In economics, information infrastructure, IT, and so forth are non-exclusive, and Teng et al. (2006) believe that this non-exclusivity is the fundamental reason for the occurrence of spillover. Furthermore, Joppe and Li (2016) argue that the spillover effects of IT indirectly promote the development of the tourism industry in neighboring regions through the complementary advantages of the tourism industry in the region. Sun (2016) believes that informatization has promoted the process of tourism growth in terms of tourism destination information acquisition, tourism decision-making, tourism transaction implementation, and tourism experience sharing. Jayaraman and Makun (2020) propose that the development of information and communication technologies has reshaped the mechanism through which tourism operates, leading to changes in the dynamics of tourism growth. Ramos and Rodrigues (2013) suggest that the popularity of the internet has led to an increase in tourists’ pursuit of new demands for tourism products and services.

Álvarez-Ayuso et al. (2016) report that the spillover effects of transportation infrastructure are positive for developed regions and negative for less developed ones. Transportation infrastructure (Tian et al., 2022), high-speed railroads (Tian et al., 2022), and highway traffic development (Guo et al., 2021) have positive spatial spillover effects on the tourism economy of Chinese cities. Yang and Wong (2012) propose that infrastructure facilities have differences in attraction to tourists from different countries and generate spatial spillover effects on the tourism economy through tourism flows. Yang and Fik (2014) find that the total effect of hotel infrastructure is estimated to be 1.063 and that hotel infrastructure has a positive spatial spillover on inbound tourists, while the opposite is true for domestic tourists. K. Wang et al. (2016) report a significant spatial competition effect for service facilities in the pan-Yangtze River Delta and, therefore, a negative spatial spillover to the tourism economy.

Brida et al. (2010) believe that the industrial structure, especially the tertiary sector development, is the basis of tourism development and supports it. Q. Wang et al. (2020) find that industrial structures can directly or indirectly affect the tourism economy. Lazzeretti and Capone (2009) argue that the regional industrial structure should be measured by the proportion of the tertiary industry. The better the industrial structure, the higher the government investment incentive, and the more complete the regional tourism support facilities (G. Q. Li et al., 2018). H. Li et al. (2016) propose that regional productivity differences will be formed in the process of changing industrial structure, and resources (mainly labor) will move, thus promoting the tourism economy to produce spatial spillover. Wang and Liu (2018) point out that the industrial structure will have a negative spatial spillover effect on the regional tourism economy. Ding and Lin (2018) believe that industrial structure development can send tourist flow to neighboring regions and increase off-site consumption. Moreover, the transformation and upgrading of industrial structures drive the development of the domestic tourism market in neighboring regions through the spatial imitation effect, and the expansion of the local market scale promotes the growth of the domestic tourism economy in neighboring regions to a certain extent.

◆ **Directive a**: In the rows, rename "Viewport" to "Window" from the line with "Tap the page number 21" to the line with "pyautogui.click(x=111, y=668)", and return only those lines, otherwise unchanged.
The passage on tourism spillover and the rows that come after it have no connection to each other.

(Records)

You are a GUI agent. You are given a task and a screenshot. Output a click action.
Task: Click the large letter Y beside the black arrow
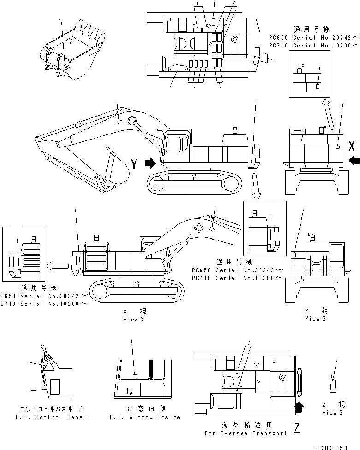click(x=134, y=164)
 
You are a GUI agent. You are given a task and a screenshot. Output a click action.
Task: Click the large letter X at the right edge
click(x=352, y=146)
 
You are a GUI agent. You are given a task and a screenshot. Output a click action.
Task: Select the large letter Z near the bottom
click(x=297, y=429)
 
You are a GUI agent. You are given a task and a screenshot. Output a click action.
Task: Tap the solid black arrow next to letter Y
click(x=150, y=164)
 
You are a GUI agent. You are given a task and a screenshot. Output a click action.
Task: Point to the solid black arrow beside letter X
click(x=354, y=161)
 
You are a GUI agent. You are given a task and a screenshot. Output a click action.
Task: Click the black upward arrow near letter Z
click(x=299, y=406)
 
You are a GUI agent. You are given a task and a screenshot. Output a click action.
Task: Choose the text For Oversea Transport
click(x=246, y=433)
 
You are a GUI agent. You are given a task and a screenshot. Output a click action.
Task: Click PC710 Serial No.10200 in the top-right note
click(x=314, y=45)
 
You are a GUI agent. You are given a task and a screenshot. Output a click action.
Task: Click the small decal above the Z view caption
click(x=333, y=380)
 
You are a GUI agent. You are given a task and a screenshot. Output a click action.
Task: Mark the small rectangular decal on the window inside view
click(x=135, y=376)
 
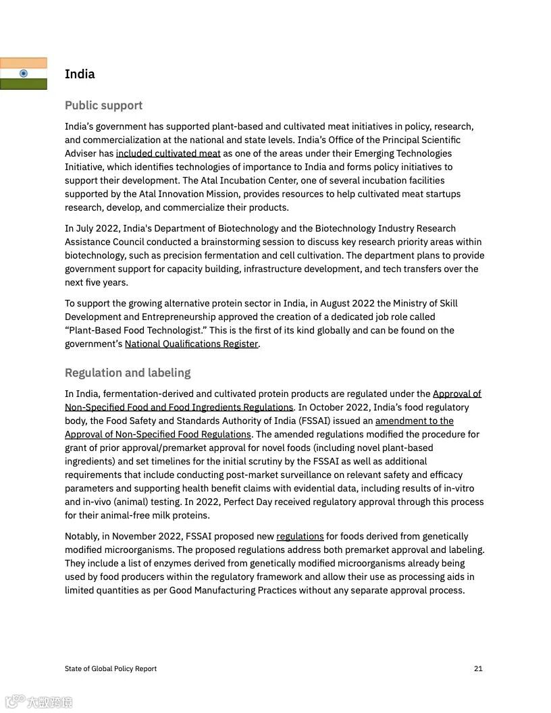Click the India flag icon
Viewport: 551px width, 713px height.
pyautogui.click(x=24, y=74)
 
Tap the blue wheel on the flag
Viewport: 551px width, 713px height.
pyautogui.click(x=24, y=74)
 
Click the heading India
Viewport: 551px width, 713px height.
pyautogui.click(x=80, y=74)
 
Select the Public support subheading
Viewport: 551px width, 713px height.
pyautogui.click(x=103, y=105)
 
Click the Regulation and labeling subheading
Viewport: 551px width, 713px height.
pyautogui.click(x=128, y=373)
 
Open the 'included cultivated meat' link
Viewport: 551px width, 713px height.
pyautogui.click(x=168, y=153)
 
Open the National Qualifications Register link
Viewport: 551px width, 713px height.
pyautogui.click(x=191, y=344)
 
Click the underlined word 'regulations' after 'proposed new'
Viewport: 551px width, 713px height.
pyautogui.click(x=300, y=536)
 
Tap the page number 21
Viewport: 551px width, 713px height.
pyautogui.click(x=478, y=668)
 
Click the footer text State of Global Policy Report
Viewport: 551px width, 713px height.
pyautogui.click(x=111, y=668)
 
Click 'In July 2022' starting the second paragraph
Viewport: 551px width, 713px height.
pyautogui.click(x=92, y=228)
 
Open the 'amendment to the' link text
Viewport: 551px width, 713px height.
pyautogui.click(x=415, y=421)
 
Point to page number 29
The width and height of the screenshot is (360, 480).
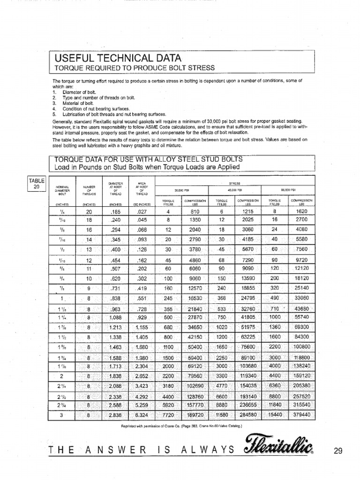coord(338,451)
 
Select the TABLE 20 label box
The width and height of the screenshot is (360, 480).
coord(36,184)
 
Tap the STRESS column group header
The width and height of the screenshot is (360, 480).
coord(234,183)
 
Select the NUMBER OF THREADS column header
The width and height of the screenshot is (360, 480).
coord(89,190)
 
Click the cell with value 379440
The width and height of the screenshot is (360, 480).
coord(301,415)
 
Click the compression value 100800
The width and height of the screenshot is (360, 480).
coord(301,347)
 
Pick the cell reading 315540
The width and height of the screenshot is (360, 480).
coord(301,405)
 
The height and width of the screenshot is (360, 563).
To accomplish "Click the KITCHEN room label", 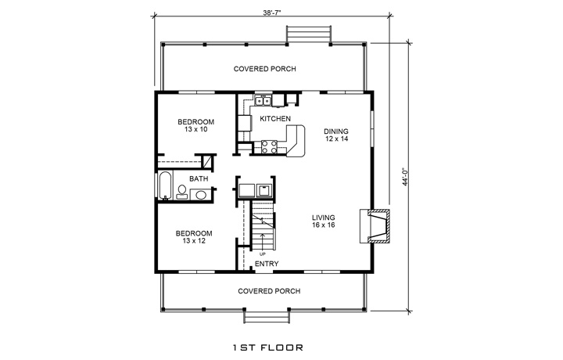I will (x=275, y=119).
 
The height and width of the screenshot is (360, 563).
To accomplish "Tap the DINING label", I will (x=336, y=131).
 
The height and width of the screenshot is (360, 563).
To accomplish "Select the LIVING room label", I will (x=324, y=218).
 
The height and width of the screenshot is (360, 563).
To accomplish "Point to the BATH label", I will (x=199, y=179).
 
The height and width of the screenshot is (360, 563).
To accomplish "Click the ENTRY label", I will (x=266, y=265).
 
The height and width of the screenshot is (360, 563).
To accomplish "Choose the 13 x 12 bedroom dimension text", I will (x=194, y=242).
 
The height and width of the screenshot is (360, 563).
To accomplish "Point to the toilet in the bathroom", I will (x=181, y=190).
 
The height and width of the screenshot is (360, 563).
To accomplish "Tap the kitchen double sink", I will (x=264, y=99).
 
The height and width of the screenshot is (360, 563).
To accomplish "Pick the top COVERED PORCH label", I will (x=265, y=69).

◆ **Directive b**:
Answer these questions using the passage on tourism spillover:
(i) What do Teng et al. (2006) regard as the fundamental reason for the occurrence of spillover?
(ii) What total effect of hotel infrastructure do Yang and Fik (2014) estimate?
(iii) According to Lazzeretti and Capone (2009), by what should the regional industrial structure be measured?

◆ **Full response a**:
Tap the page number 21
Window: 551px width, 713px height.
pyautogui.click(x=478, y=668)
 
Click the footer text State of Global Policy Report
Window: 551px width, 713px height.
pyautogui.click(x=111, y=668)

◆ **Full response b**:
(i) The non-exclusivity of information infrastructure, IT, and similar factors.
(ii) 1.063.
(iii) The proportion of the tertiary industry.